Around 1484 C.R.C. passed away and the only ones who knew where he was buried were the two followers who stayed with him after the initiation, and this secret they would take to their graves. Some wonder if this was kept secret as to prevent grave desecration by those who may consider the Rosicrucians heretics.

According to the Fama Fraternitatis, the burial site was to be discovered after 120-years. The burial chamber was a vault with 7-sides that were each 5-ft wide and 8-ft tall. Each wall was divided into 10-squares with figures and sentences to be explained to the initiates. Each wall had a door that contained many different items from historical documents, instructions, and other devices.


The ceiling was arched and the room was lit by some kind of artificial source. In the middle of the floor was an altar with a brass plate with the inscription "A.C.R.C. Hoc universi compendium unius mihi sepulchrum feci" which is thought to mean "Altar of Christian Rosenkreutz By this compendium of the universe I have made a living tomb." In the center were 4-figures surrounded by circles and with the following inscriptions:

1. Nequaquam vacuum: By no means void
2. Legis Iugum: The Yoke of Law
3. Libertas Evangelii: The Gospel of Freedom
4. Dei Gloria Intacta: The Glory of God is untouched
The altar had to be pushed aside to find the body of C.R.C. which appeared to be perfectly preserved. The discovery of his tomb is thought to coincide with the public announcement of the order's existence.
===============
# AIM OF THE TASK:
From the passage on the tomb of C.R.C., list each Latin inscription on the four figures at the center, along with the English meaning the passage gives for it.

# DATA SHOWN:
===============
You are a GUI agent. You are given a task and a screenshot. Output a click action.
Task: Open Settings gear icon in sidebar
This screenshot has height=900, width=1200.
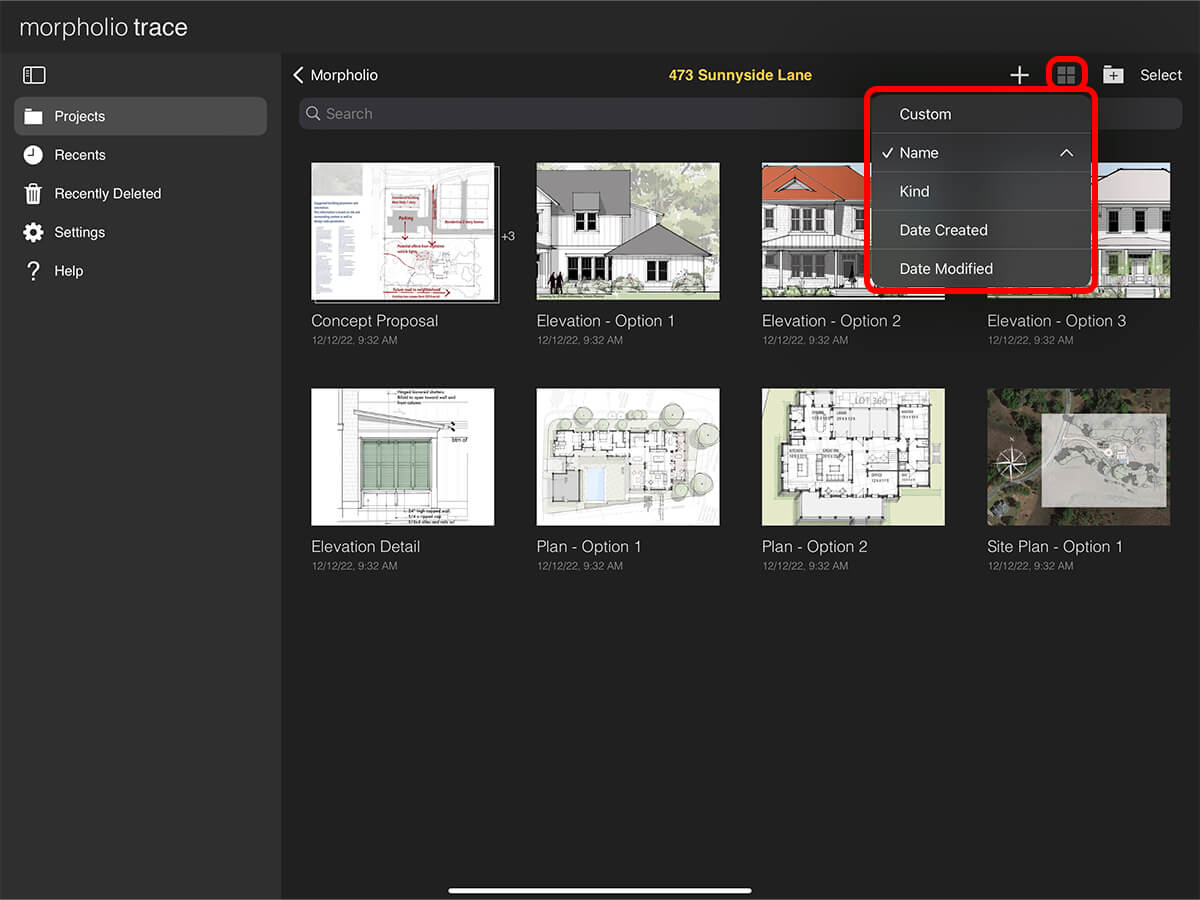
===============
# TASK RESPONSE:
1. Nequaquam vacuum: By no means void
2. Legis Iugum: The Yoke of Law
3. Libertas Evangelii: The Gospel of Freedom
4. Dei Gloria Intacta: The Glory of God is untouched